Siamo partiti tutti un po’ intimoriti: i più “grandi” con l’ansia tipica della loro età su cosa e come sarebbe stato questo campo; i più giovani con la baldanza tipica della propria età, pur convinti di sapere già cosa li aspettasse ma incerti su come affrontarlo; i Capi formatori perché hanno saputo che altri due di loro hanno dovuto dare forfait all’ultimo momento.
Con grande sorpresa dei tirocinanti, era presente un gruppo considerevole di genitori “convertiti” allo scoutismo, tirati dentro dai propri figli all’attività scout, consapevoli che le tappe di formazione sono necessarie per un buon capo che voglia saper rispondere alla propria chiamata con coscienza e consapevolezza. L’insieme di capi provenienti da più gruppi abruzzesi, con il rito di accoglienza e la distribuzione del fazzolettone di un unico colore si trasforma per magia in una Comunità, pronta a condividere le nozioni di base di un buon capo e, soprattutto, pronta a capire la propria vocazione e la propria predisposizione a rispondere a tale chiamata in modo appropriato.
Il tema del campo “IlSignore degli Anelli, è stato uno spunto ottimo e inaspettato per parlare di vocazione e dei valori cristiani alla base della nostra scelta di capi scout. Il fuoco serale con i giochi, i costumi e la cena nel refettorio promosso a “Locanda del Puledro Impennato”, i piatti tipici portati da ciascun tirocinante, hanno contribuito a sciogliere quel poco di ghiaccio che normalmente si crea in un gruppo eterogeneo.
Tutto è stato una scoperta: sperimentare la vocazione attraverso l’esperienza di Mosè che si avvicina al Signore togliendosi i sandali, leggere in chiave cristiana l’avventura fantastica di due piccoli esseri che, a prima vista, devono portare a termine una missione più grande di se stessi, collaborare e riflettere insieme per portare fuori, chiarire, concetti metodologici di base, capire come il gioco possa servire a mettere in pratica tali concetti; il piacere della scoperta è stato seguito dallo stupore che può riassumersi in una domanda “Era così semplice farlo?”.
I momenti di maggiore partecipazione emotiva sono stati senza dubbio quelli di catechesi: un linguaggio semplice e immediato ha aiutato molto; la celebrazione della Santa Messa, il momento di deserto, quello della confessione e, soprattutto, quello dell’Adorazione al Santissimo durante la notte hanno posto ciascuno di fronte alle proprie problematiche, hanno scoperto e messo a nudo l’Io Sacro di ciascuno, spronandolo a porsi domande e assumere un atteggiamento critico positivo nei riguardi della fede.

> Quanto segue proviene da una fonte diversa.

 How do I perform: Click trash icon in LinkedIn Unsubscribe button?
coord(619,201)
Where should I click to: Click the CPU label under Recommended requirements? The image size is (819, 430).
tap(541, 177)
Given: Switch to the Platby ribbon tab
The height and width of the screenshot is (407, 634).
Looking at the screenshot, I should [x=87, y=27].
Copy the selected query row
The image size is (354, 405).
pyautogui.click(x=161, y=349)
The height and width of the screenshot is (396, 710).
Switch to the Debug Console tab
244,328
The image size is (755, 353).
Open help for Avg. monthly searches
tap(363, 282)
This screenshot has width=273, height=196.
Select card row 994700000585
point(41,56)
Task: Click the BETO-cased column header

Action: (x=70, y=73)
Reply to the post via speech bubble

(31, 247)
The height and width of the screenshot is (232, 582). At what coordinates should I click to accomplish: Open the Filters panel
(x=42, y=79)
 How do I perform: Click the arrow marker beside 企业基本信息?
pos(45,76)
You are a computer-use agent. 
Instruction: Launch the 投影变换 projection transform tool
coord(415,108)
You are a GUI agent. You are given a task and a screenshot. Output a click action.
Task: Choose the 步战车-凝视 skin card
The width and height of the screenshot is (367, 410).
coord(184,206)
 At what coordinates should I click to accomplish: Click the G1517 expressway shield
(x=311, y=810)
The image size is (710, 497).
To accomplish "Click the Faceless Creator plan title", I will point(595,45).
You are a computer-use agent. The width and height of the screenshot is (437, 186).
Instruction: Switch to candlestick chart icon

I momenti ludici sono stati particolarmente aggreganti e divertenti. I più “anziani” si sono affidati all’esperienza dei più giovani per organizzarli: questi infatti, sono iscritti all’Associazione da tenera età e, dunque, hanno dalla loro oltre all’efficienza e alla forza fisica anche la fantasia e la voglia di divertirsi e giocare. Quest’ultima è diventata subito contagiosa e nessuno si è tirato indietro nel “Giocare il gioco”.
Se questo campo di formazione aveva lo scopo di incrinare le certezze di ognuno sulla propria scelta di capo scout mettendolo di fronte a quello che lo aspetta nel proprio cammino di capo e creando, pertanto, una crisi ci è riuscito benissimo. Ci è riuscito proprio perché ha ricordato a ciascun partecipante il valore di quello che egli ha pronunciato con la sua promessa: l’impegno verso se stessi, verso il prossimo, il rispetto della legge, guidati dalla Fede più grande, mettendo in gioco il proprio onore, la propria credibilità.
Ci è riuscito perché ha reso la consapevolezza di avere la responsabilità di bambini e ragazzi per i quali il Capo è la figura di riferimento, con i quali è possibile giocare un gioco ormai datato un secolo ma sempre attualissimo.